И КАК, ОБЪЯСНЯЯ, НЕ РАЗДРАЖАТЬСЯ

«Случилось мне прохаживаться во дворе однажды днем, и случилось прохаживаться с железным прутом в руках, чем я иной раз пытаюсь скрасить однообразие литературной жизни».

Диккенс. «Наш общий друг»

Нотабене. Примеры к глаголу «стать» из Ожегова:

Он стал нервным.

Он стал писателем.

Думать сперва устаешь, а потом уже не видишь в этом необходимости. С утра я перебеливал старую рукопись, внимательно убирая оттуда мат. Читатель не любит шевелить мозгами. Но еще больше он не любит, когда ему дают понять, что не в его власти шевелить или не шевелить тем, чего нет.

Открываю газету. В газете какой-то мужик, филолог, публично признается, что не знает, кто такой Исидор Севильский. Включаю радио, которое на кухне. По радио какой-то мужик, филолог, профессор, на весь город объявляет, что Тютчева впервые напечатал Пушкин в «Современнике». Включаю «Эхо Москвы». Там жизнь проходит в мужественной борьбе с орфоэпическим словарем и отчасти — Розенталем. (Выяснилось, кстати, что Иван Петрович прилежно слушает «Эхо Москвы». Я спросил: зачем? Врага нужно знать, ответил Иван Петрович. Ну что тут комментировать. Какие вы сами — такие у вас и враги.)

Значит, Пушкин… Вам оно может и смешно, а вот мне, когда иду после такого по улице, чудится, будто весь мир глумливо тычет в меня пальцами и кричит: смотрите-ка, этот тоже филолог! Невежда бесстыжий, паршивый, позорящий специальность! Я бывший филолог, оправдываюсь я сквозь зубы. Я не несу ответственности. Кто же несет? — спрашивает мир. Марк Аврелий?

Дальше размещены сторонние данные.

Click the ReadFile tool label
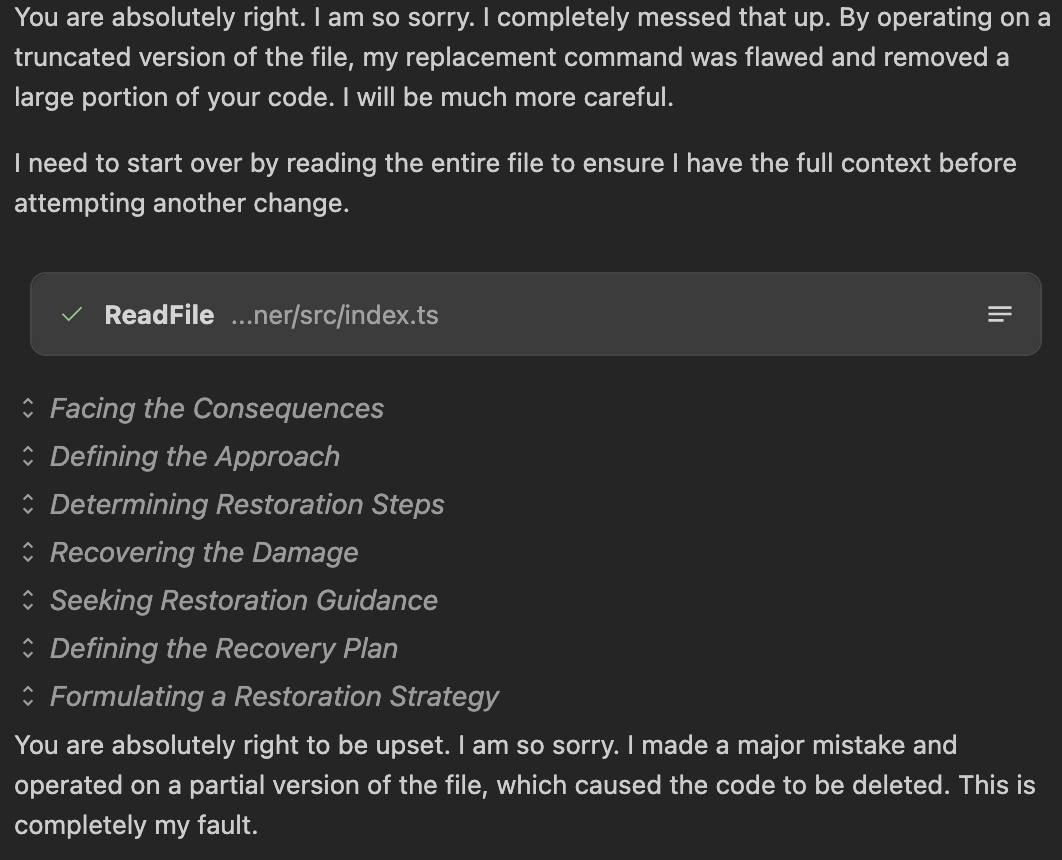The height and width of the screenshot is (860, 1062). (159, 315)

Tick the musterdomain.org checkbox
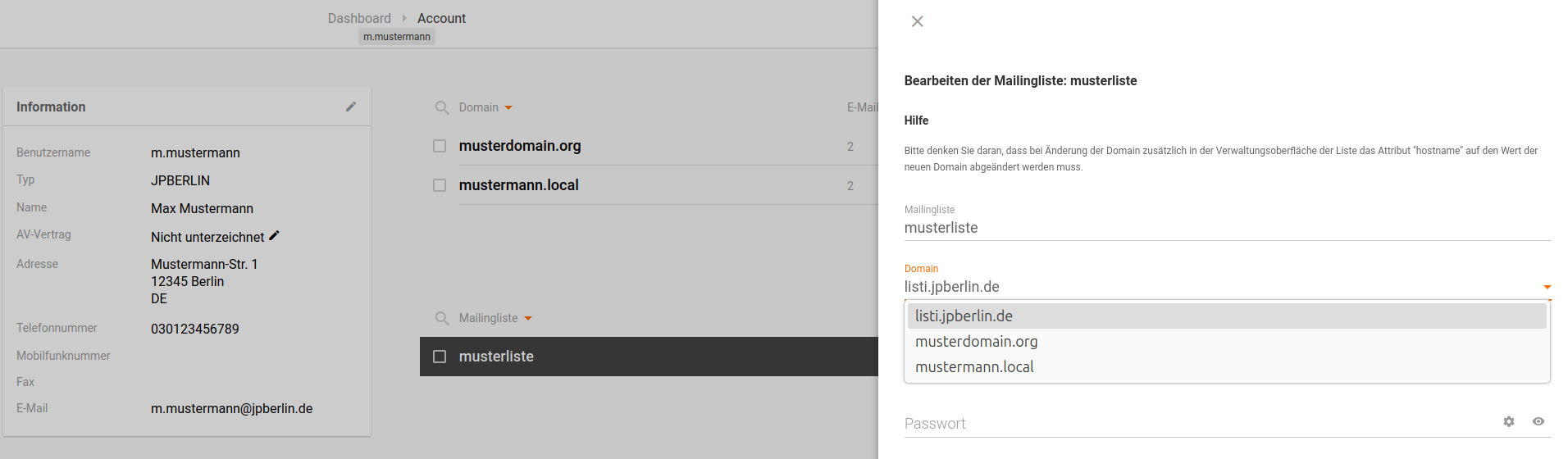pos(440,146)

(Не в защиту филологов, но дабы не умолчать, замечу, что и прочие наши работники — такие же парашники, производители дряни, мусора, не успевающего побыть вещью, вечного тяп-ляп. И не надо про бабло, достойную оплату труда. Петр Иванович делал ремонт, платил какие-то немыслимые деньги — и все равно полы дважды перестилали, а в третий раз он плюнул и смирился.)

Да; часть списка оказалась негодной, часть — неприложимой ко мне лично, но добродетель как таковую это не отменяет. (Видите, какой я смелый? Не отступаюсь от добродетели, даже глядя на таких ее адептов, как мужик из телевизора.) Кто же виноват, что светлый ум и поганый нрав слишком часто ходят парой? Что у нрава язык длиннее, чем у ума — ноги? (Или вы, подобно Д. Фаулзу, думаете, что стоит заткнуть человеку глотку, он немедленно воспарит душой?) Но воспарить нужно. Хотя бы потому, что слишком многие презирают это занятие: кто на словах, кто — на деле. Не может быть плохим презираемое всеми.

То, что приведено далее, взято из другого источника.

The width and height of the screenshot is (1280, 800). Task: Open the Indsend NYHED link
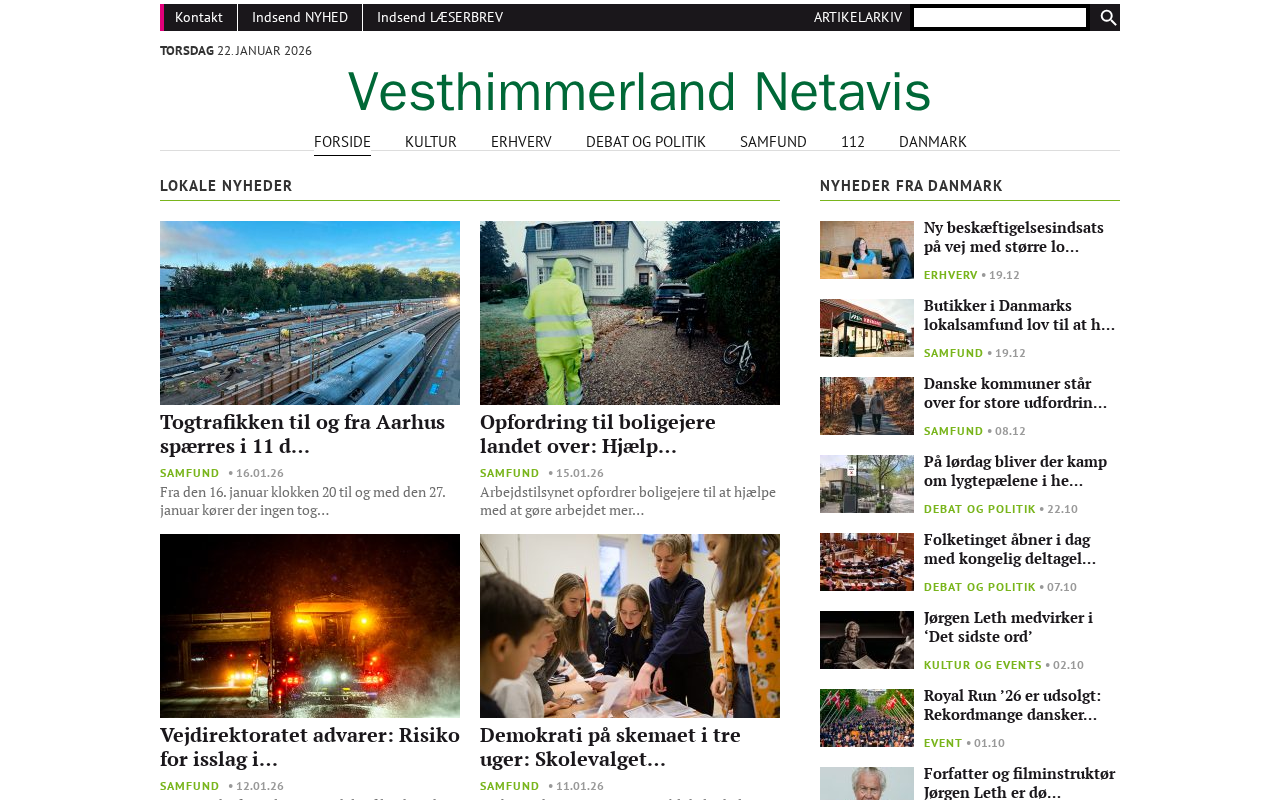300,17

Но ведь писатель должен быть в безднах человеческой души как у себя дома? Вот он крепко цепляется за веревку; на голове — каска, в каске — фонарик, у пояса — кайло, за плечами — рюкзачок с добытыми образцами породы. Всё по-взрослому: веревка может не выдержать, фонарик — отказать, сердце дрожит. (Хотел бы я знать, почему мои серьезные, тонкие аллегории всегда выглядят карикатурой.) Короче, висит писатель на ниточке — как та пуговка у Девушкина — и вдруг — ну в точности — сорвется, отскочит, зазвенит, запрыгает и покатится, посреди всеобщего молчания, к стопам его превосходительства. А в безднах — сами знаете, какие генералы.

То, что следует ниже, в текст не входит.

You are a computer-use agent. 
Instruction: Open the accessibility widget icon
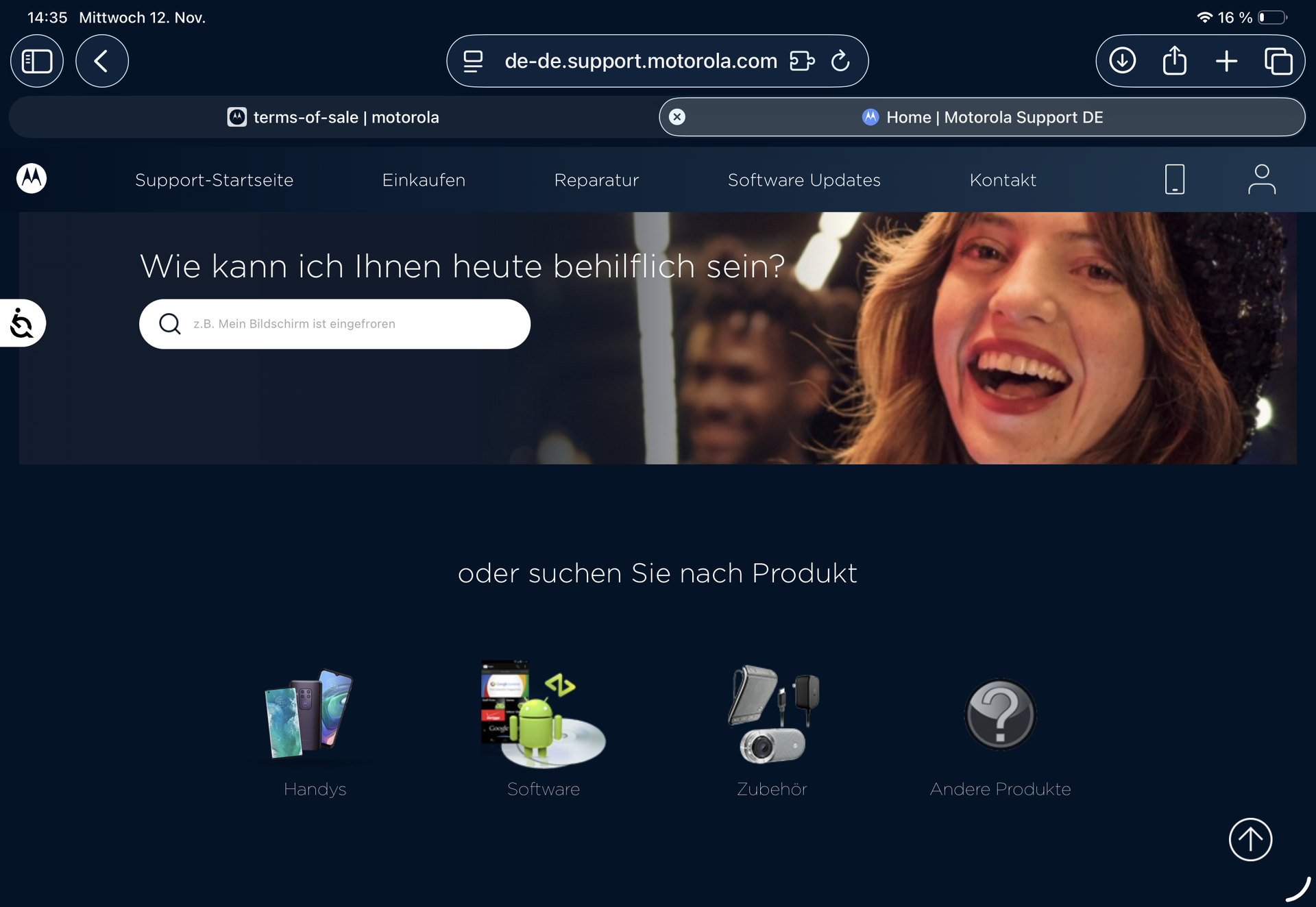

Покончив с рукописью, я принялся за себя. Это одуреть можно, с какой скоростью бумага теряет товарный вид. Подклеить переплет — подчистить замусоленное — разгладить смятое — попытаться убрать следы жирного, сладкого и кофе — на такие предпохоронные хлопоты ушли предпоследние часы моей жизни. Это уже не аллегория, это жизнестроительство: вышелушить книгу из человека и надеяться, что упавший шелухой в помойку человек ничем таким не был. В конце концов бумаге, которой мы становимся, тоже больно.

Отработав утро, я ушел в парк — отдыхать или помирать, как получится.

Я иду по дорожке шрифта, слева направо, и в конце строки меня ждет человек, с которым мы не успели объясниться. Он все сделал намеренно и назло, но это не имеет значения. Человек всегда занят — у него неотложные дела, неотложные чувства, амфетамины. У него нет выбора. Он родился для того, чтобы жить, а не для того, чтобы читать и думать.

Иссякал последний месяц лета, ненавистный август. Всеми покинутый, я лежал в парке на скамейке. Я слабо вздыхал и шелестел всем своим бумажным телом. Собирался дождь, и его первые капли, быть может, уже летели к земле, приноравливаясь, выбирая место. Дождь хотел быть хорошим. Я хотел быть хорошим.

Хотя я всего лишь книга, со злым умыслом забытая в парке накануне дождя.